Skip to content

AWS Bedrock RAG

End-to-end wiring for a Bedrock + OpenSearch Serverless + CloudWatch RAG stack.

What you need

  • An OpenSearch Serverless collection with a k-NN index that stores per-call embeddings and a timestamp field.
  • IAM credentials with read access to that collection and cloudwatch:PutMetricData.
  • pip install 'ragdrift-py[opensearch,aws]'

The loop

import os
import boto3
from opensearchpy import OpenSearch, RequestsHttpConnection

from ragdrift import EmbeddingDrift, DriftReport
from ragdrift.adapters import OpenSearchAdapter
from ragdrift.adapters.opensearch import OpenSearchWindow
from ragdrift.exporters import CloudWatchExporter

os_client = OpenSearch(
    hosts=[os.environ["RAGDRIFT_OS_HOST"]],
    connection_class=RequestsHttpConnection,
    timeout=30,
)
adapter = OpenSearchAdapter(
    client=os_client,
    index="rag-prod-embeddings",
    embedding_field="embedding",
    timestamp_field="@timestamp",
)
baseline_emb, current_emb = adapter.fetch_pair(
    baseline=OpenSearchWindow("2026-04-01T00:00:00Z", "2026-04-08T00:00:00Z"),
    current=OpenSearchWindow("2026-05-01T00:00:00Z", "2026-05-08T00:00:00Z"),
    sample_size=2000,
)

score = EmbeddingDrift(threshold=0.05).detect(baseline_emb, current_emb)
report = DriftReport([score], baseline_emb.shape[0], current_emb.shape[0])

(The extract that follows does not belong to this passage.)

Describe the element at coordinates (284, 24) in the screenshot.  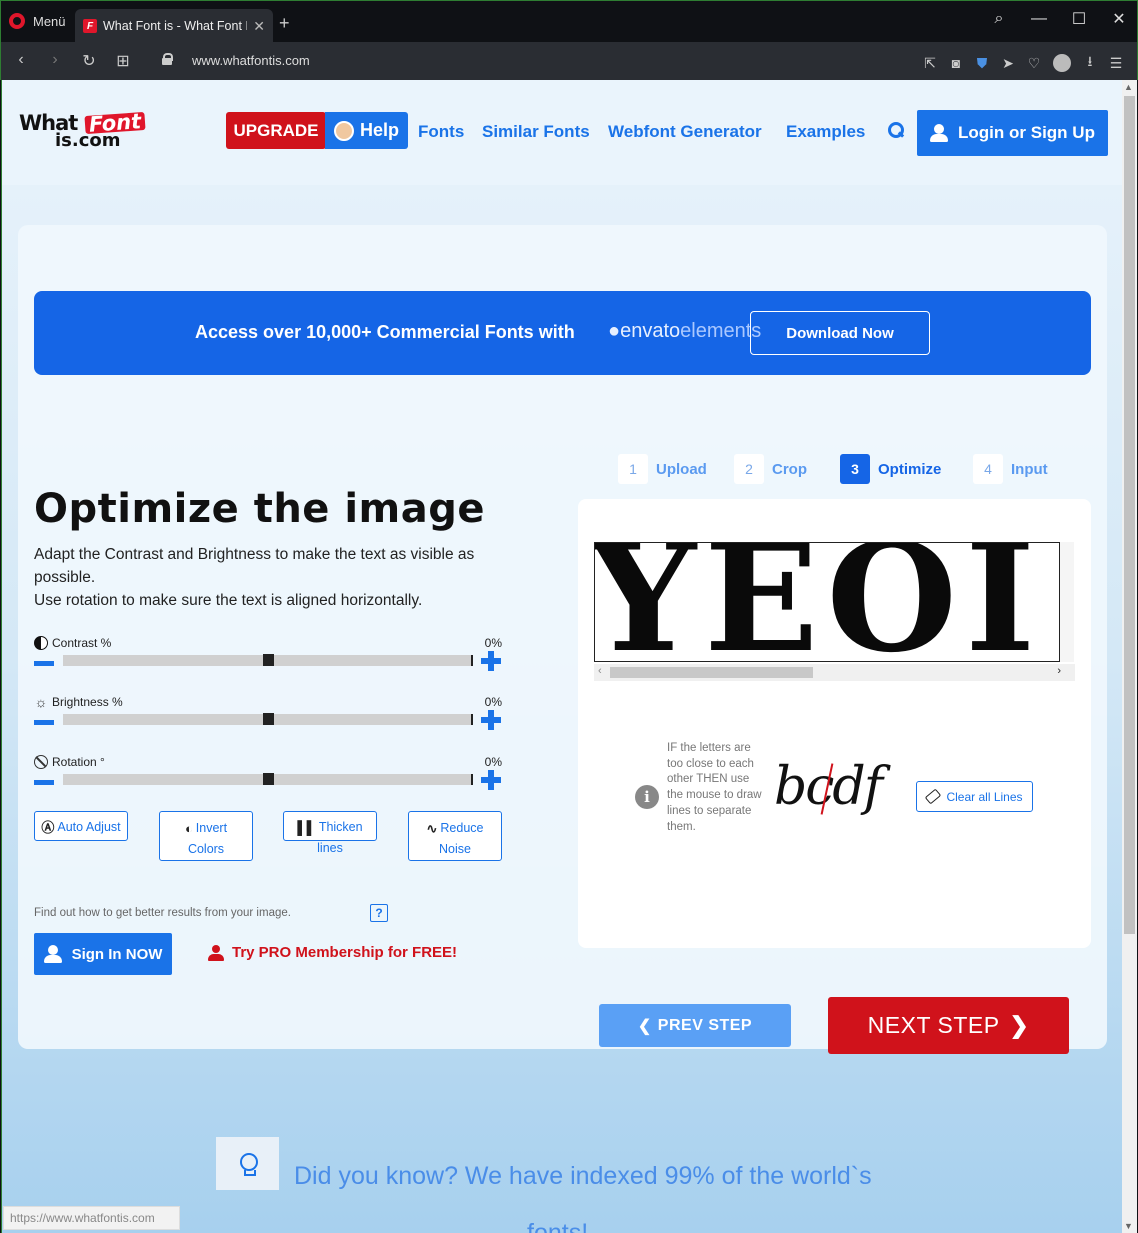
I see `new-tab-icon: +` at that location.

cw = boto3.client("cloudwatch", region_name="us-east-1")
CloudWatchExporter(
    client=cw,
    namespace="rag/drift",
    dimensions=[{"Name": "service", "Value": "ask-anything"}],
).record(report)

Schedule it

Run hourly via EventBridge -> Lambda, or as a sidecar on your ingestion service. The Rust core takes single-digit milliseconds for 2000-vector samples, so this is not a meaningful tax on your pipeline.

Alarming

The exporter publishes RagDrift_embedding (raw score) and RagDrift_embedding_exceeded (0/1) per dimension. Alarm on the raw score with your own threshold, or on _exceeded == 1 if you want to honor the threshold configured in code.